Polish composer Henryk Mikołaj Górecki (1933–2010) began to study music regularly at the age of 19, attending a secondary school of music in Rybnik, where he specialised in music teaching. He then went on to study composition with Bolesław Szabelski at the State Higher School of Music in Katowice. He graduated in 1960.
In 1958 the first concert of his works was held at his alma mater. It was also the first time the school organised a monograph concert of such a young composer. During the event five of Górecki’s works were played. Also in 1958 he successfully debuted at the International Warsaw Autumn Festival of Contemporary Music, becoming known as one of the more radical avant-garde composers of the young generation. After graduation he premiered more works and won more praises. His Scontri was widely admired at the 1961 Warsaw Autumn festival, while Symphony No. 1 won the first prize at the Paris Biennale of Young Artists. When in the French capital Górecki met Pierre Bouleze, while in Cologne he encountered Karlheinz Stockhausen.

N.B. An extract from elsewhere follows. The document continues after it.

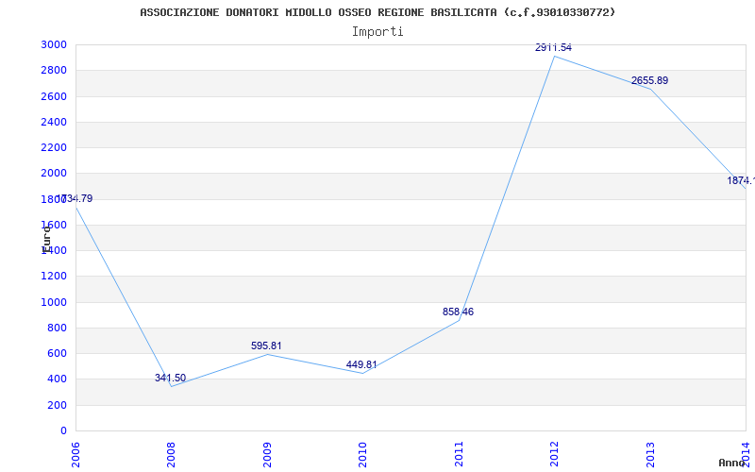Select the 2010 year tick label
This screenshot has height=472, width=755.
coord(362,455)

Since 1965 he had been employed at his alma mater, moving gradually up the ladder from lecturer to rector in 1975. During this time he achieved many successes at home and abroad, including the first prize of the International Rostrum of Composers in Paris, the Minister of Culture and Arts Award (of the third degree in 1965; of the first degree in 1969 and 1973), and the Commander’s Cross with Star of the Order of Polonia Restituta (2003).
A turning point in his career came in the 1990s. Composed using a simpler musical language, his 1976 Symphony No. 3 (The Symphony of Sorrowful Songs) for soprano and orchestra, hit British and US record charts in 1992, while the UK Classic FM radio aired its fragments non-stop at the listeners’ request.
The composer held honorary doctorates from the Academy of Catholic Theology in Warsaw (1993), University of Warsaw (1994), Jagiellonian University in Kraków (2000), Catholic University of Lublin (2004), Academy of Music in Katowice (2004), Academy of Music in Kraków (2008), Catholic University of America, University of Michigan, University of Victoria, and the University of Montreal.
Henryk Mikołaj Górecki spent the last years of his life in Ząb, near Zakopane, in the Tatra Mountains. He died in Katowice in 2010.